An inmate who was not given the necessary paperwork to file a grievance will get to litigate his Eighth Amendment complaint in federal court after the 7th Circuit Court of Appeals issued the reminder that administrative remedies provided to prisoners must be “available in fact and not merely in form.”
Eric Gooch, a federal prisoner in the U.S. Penitentiary in Terre Haute, filed a Bivens action in December 2019 against two correctional officers. He alleged the two guards — identified in court documents as Lt. S. Young and Officer J. Wilson — encouraged another inmate to assault him.
Three days after the attack, Gooch filed a lawsuit in the U.S. District Court for the Southern District of Indiana against Young and Wilson for violating his Eighth Amendment rights. The defendants moved for summary judgment, arguing Gooch had not exhausted his administrative remedies as required by the Prison Litigation Reform Act before filing his lawsuit.

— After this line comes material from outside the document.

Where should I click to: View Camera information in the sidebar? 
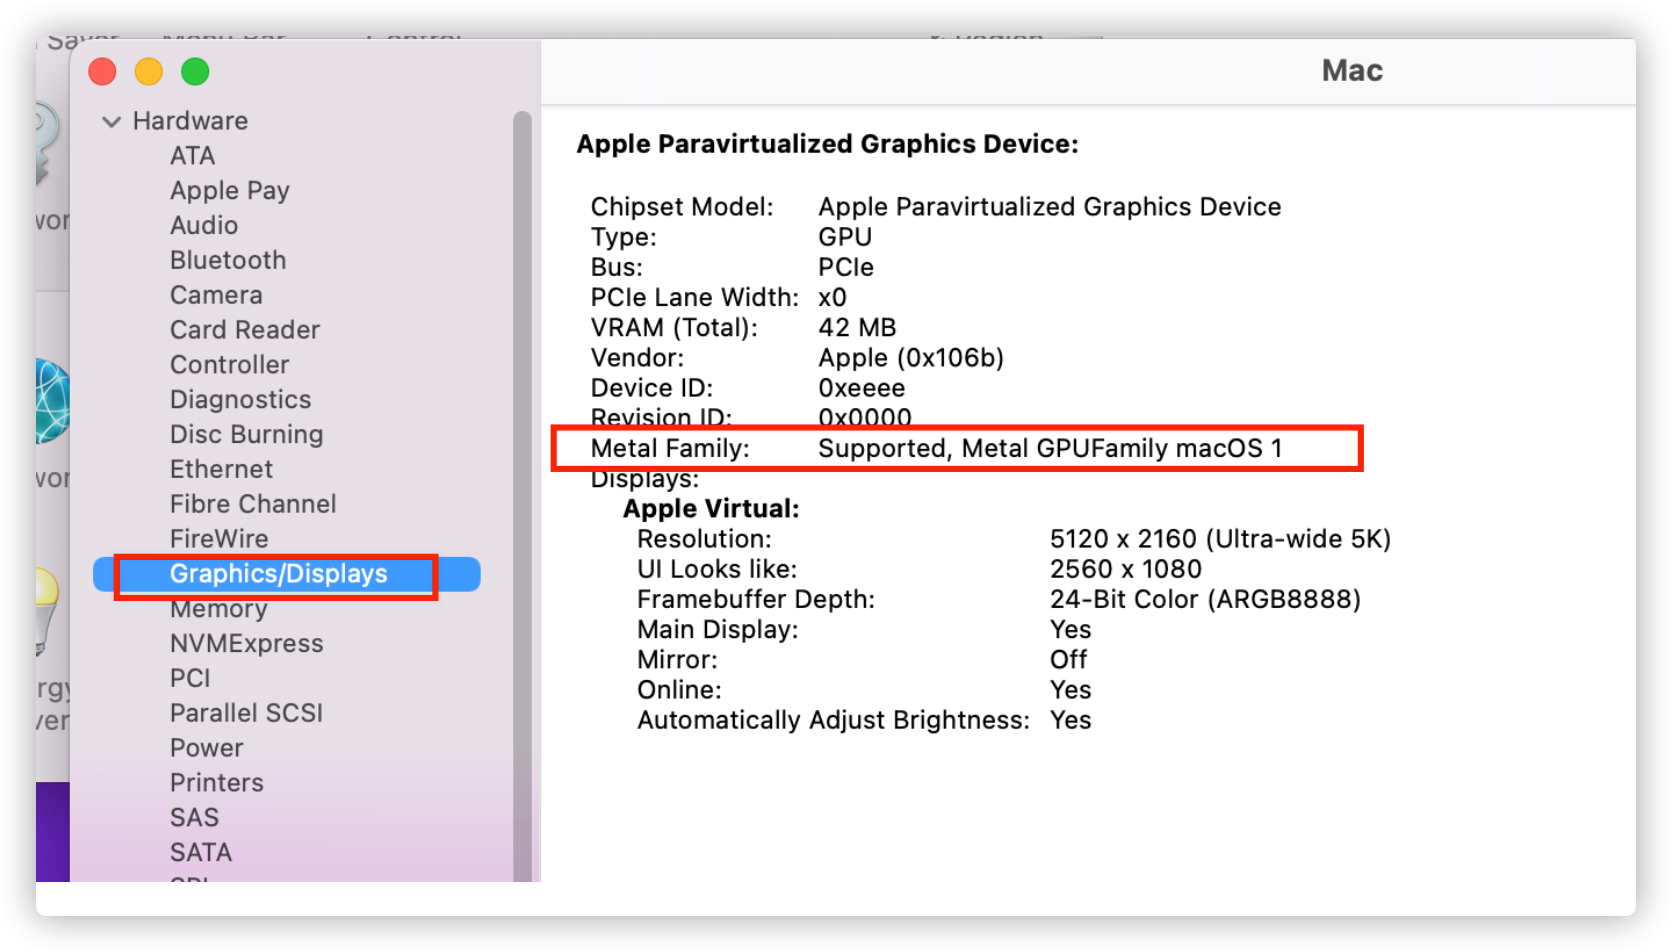216,294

Gooch countered that he had tried to use the administrative process, but officials would not give him the grievance form. Also, he alleged multiple guards began to threaten him with bodily harm if he filed the grievance. He told the district court he feared for his life and thought by filing a lawsuit, he would get protection.
The Southern Indiana District Court found for the defendants. In granting summary judgment, the court reasoned that even though Gooch did not have the proper form and was receiving threats, he still had the option of sending his request directly to the regional office.

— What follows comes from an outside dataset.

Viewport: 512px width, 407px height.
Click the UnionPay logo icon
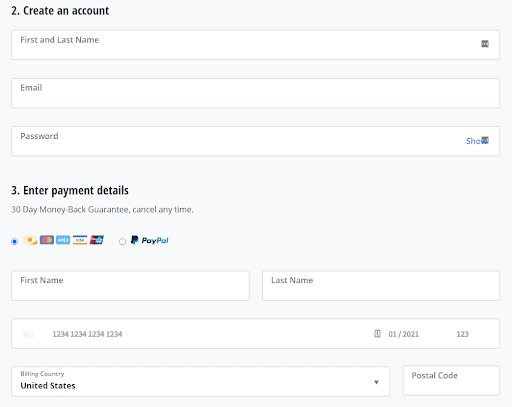point(97,240)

But finding exhaustion was not required because of how Gooch was treated by the prison guards, the 7th Circuit vacated the summary judgment order and remanded for further proceedings.
“The defendants were not entitled to summary judgment because they did not demonstrate that administrative remedies were available to Gooch and Gooch provided evidence to the contrary,” the court ruled in a per curiam opinion in Eric Gooch v. S. Young and J. Wilson, 21-1702.
Young and Wilson had argued Gooch should have been more persistent in getting a grievance form before “rushing to court.” But pointing to Hill v. Snyder, 817 F.3d 1037 (7th Cir. 2016), the 7th Circuit described that proposal as “unworkable” and noted the PLRA does not require prisoners to “go on scavenger hunts just to take the first step toward filing a grievance.”
Also, the panel found the suggestion that Gooch could have filed directly with the regional office was “hard to square with (Bureau of Prisons) regulations.” Although an inmate is allowed to submit “sensitive” content to the regional director, the government did not establish that Gooch’s matter would be considered sensitive. Moreover, he still would have been required to file a grievance form.
“Under Hill and (Dale v. Lappin, 376 F.3d 652 (7th Cir. 2004)), the prison’s refusal to provide the form suffices to show that Gooch did not have administrative remedies available. But he also attested that prison officials threatened and intimidated him to prevent him from reporting the defendants’ conduct. An administrative remedy that a prison is required to exhaust under the PLRA must be ‘available in fact and not merely in form,’” the court held, citing Schultz v. Pugh, 728 F.3d 619, 620 (7th Cir. 2013).
“A remedy is not considered ‘available’ to an inmate who is prevented by threats or intimidation by prison officials from submitting a grievance according to the prescribed policies,” the court concluded.